The Women’s Agricultural Network, a group that provides education and technical assistance geared to the needs of women farmers, is one of the programs that has helped female Vermonters overcome the challenges of breaking into the male-dominated profession of farming, the UVM website stated.
“For the 10-year period from 1997 to 2007, the increase [in female-owned farms] was an astounding 46 percent,” AG Weekly stated. “Arguably, there is no other traditionally male-dominated vocation that is experiencing such a rapid increase in participation by women.”
As the number of female-owned farms grows, so does the number of crops produced by women, which may soon overcome that of traditional factory farms, according to AG Weekly.
“It is conceivable that ... females who are already producing close to 75 percent as much food as the giants in the industry will someday very soon be producing more food for the nation than all the factory farms out there,” AG Weekly stated.
The Women’s Agricultural Network began in 1994 with a grant from the USDA Farm Services Agency and since then, the number of women in the program has grown steadily, said Mary Peabody, director of the network.
“Many of the women that we work with did not grow up on farms and are not familiar with the requirements of a farm business,” Peabody said.
On average, the Agricultural Network helps and provides education to 200-250 individuals through classes, hands-on education, workshops and personal mentoring, according to the UVM website.

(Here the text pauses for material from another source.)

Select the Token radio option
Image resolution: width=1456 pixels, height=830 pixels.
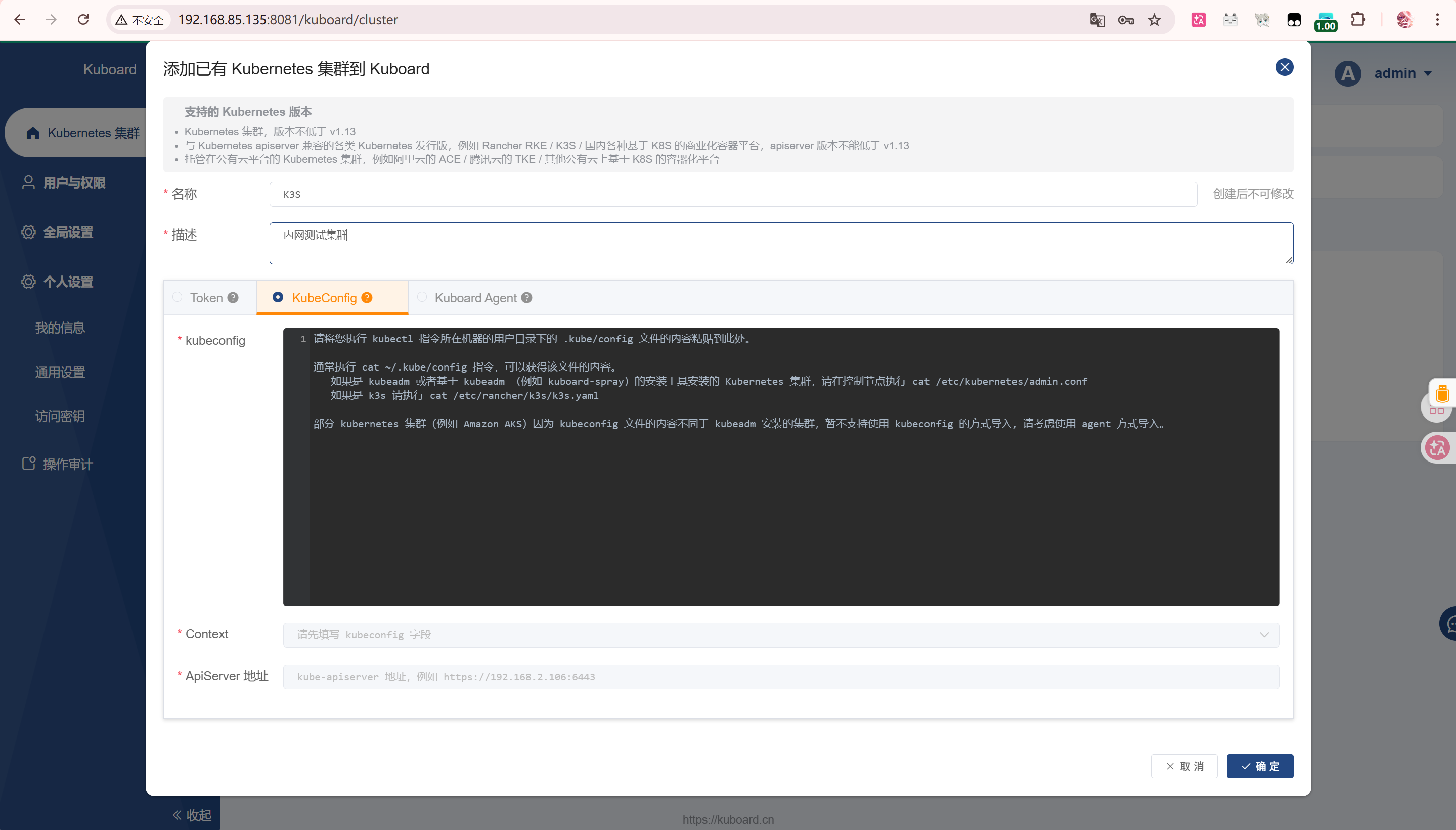point(178,297)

“We are able to help them understand the rules and regulations that apply to agriculture as well as able to introduce them to the many resources available,” Peabody said.
During its 17 years of operation, the network has grown to fit the needs of a variety of women in different levels of knowledge and experience, she said.

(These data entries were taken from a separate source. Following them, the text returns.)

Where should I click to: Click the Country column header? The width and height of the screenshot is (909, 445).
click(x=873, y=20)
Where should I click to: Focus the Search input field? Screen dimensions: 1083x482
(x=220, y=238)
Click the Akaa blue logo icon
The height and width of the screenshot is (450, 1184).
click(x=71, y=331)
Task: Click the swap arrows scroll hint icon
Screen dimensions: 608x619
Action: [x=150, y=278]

“We have learned that many women feel more comfortable learning and asking questions in groups where the other participants are also women with similar needs and experiences,” Peabody said.
Junior Ashley Moore said she believes increasing the connectivity of women involved in farming is a good thing.
“I think it’s great that like-minded women sharing similar values and similar passions can get together and learn and teach each other valuable skills in the farming business,” Moore said.